**Task**
Copy out all of the data that follows, exactly as it appears.

++++++++

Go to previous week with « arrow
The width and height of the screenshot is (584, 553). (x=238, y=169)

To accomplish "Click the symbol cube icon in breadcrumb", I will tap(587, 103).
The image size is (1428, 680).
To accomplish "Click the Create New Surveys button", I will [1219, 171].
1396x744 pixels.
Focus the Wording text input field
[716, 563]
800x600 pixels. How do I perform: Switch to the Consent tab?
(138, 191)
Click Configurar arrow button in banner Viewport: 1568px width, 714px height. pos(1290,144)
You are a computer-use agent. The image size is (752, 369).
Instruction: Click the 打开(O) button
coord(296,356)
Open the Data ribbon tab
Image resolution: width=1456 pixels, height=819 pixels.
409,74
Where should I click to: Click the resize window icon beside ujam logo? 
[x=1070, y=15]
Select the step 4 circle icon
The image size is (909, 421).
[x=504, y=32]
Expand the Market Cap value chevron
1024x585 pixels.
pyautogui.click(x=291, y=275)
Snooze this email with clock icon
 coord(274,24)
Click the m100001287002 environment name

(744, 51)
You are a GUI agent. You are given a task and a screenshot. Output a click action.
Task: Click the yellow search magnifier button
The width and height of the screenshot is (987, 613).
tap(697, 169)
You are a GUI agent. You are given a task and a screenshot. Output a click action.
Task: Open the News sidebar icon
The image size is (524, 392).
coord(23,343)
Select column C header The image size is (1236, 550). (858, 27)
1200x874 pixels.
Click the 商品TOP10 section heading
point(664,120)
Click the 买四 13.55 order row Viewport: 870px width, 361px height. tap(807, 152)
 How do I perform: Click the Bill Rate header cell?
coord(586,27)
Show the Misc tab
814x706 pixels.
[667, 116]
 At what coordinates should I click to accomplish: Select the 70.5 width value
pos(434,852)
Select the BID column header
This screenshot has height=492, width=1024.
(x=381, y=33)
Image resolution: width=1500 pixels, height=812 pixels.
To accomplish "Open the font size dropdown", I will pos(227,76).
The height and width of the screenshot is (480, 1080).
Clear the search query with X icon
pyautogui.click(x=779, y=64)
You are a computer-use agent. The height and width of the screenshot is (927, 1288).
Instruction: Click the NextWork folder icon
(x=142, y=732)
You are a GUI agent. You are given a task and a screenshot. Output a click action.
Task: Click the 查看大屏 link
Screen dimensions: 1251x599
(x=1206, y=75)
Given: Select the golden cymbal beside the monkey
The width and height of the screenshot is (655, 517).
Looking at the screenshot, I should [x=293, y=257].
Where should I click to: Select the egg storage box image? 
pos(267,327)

++++++++

**Exercise result**
Go to previous week with « arrow
The width and height of the screenshot is (584, 553). (x=238, y=169)

To accomplish "Click the symbol cube icon in breadcrumb", I will tap(587, 103).
The image size is (1428, 680).
To accomplish "Click the Create New Surveys button", I will [1219, 171].
1396x744 pixels.
Focus the Wording text input field
[716, 563]
800x600 pixels. How do I perform: Switch to the Consent tab?
(138, 191)
Click Configurar arrow button in banner Viewport: 1568px width, 714px height. pos(1290,144)
You are a computer-use agent. The image size is (752, 369).
Instruction: Click the 打开(O) button
coord(296,356)
Open the Data ribbon tab
Image resolution: width=1456 pixels, height=819 pixels.
409,74
Where should I click to: Click the resize window icon beside ujam logo? 
[x=1070, y=15]
Select the step 4 circle icon
The image size is (909, 421).
[x=504, y=32]
Expand the Market Cap value chevron
1024x585 pixels.
pyautogui.click(x=291, y=275)
Snooze this email with clock icon
 coord(274,24)
Click the m100001287002 environment name

(744, 51)
You are a GUI agent. You are given a task and a screenshot. Output a click action.
Task: Click the yellow search magnifier button
The width and height of the screenshot is (987, 613).
tap(697, 169)
You are a GUI agent. You are given a task and a screenshot. Output a click action.
Task: Open the News sidebar icon
The image size is (524, 392).
coord(23,343)
Select column C header The image size is (1236, 550). (858, 27)
1200x874 pixels.
Click the 商品TOP10 section heading
point(664,120)
Click the 买四 13.55 order row Viewport: 870px width, 361px height. tap(807, 152)
 How do I perform: Click the Bill Rate header cell?
coord(586,27)
Show the Misc tab
814x706 pixels.
[667, 116]
 At what coordinates should I click to accomplish: Select the 70.5 width value
pos(434,852)
Select the BID column header
This screenshot has height=492, width=1024.
(x=381, y=33)
Image resolution: width=1500 pixels, height=812 pixels.
To accomplish "Open the font size dropdown", I will pos(227,76).
The height and width of the screenshot is (480, 1080).
Clear the search query with X icon
pyautogui.click(x=779, y=64)
You are a computer-use agent. The height and width of the screenshot is (927, 1288).
Instruction: Click the NextWork folder icon
(x=142, y=732)
You are a GUI agent. You are given a task and a screenshot. Output a click action.
Task: Click the 查看大屏 link
Screen dimensions: 1251x599
(x=1206, y=75)
Given: Select the golden cymbal beside the monkey
The width and height of the screenshot is (655, 517).
Looking at the screenshot, I should [x=293, y=257].
Where should I click to: Select the egg storage box image? 
pos(267,327)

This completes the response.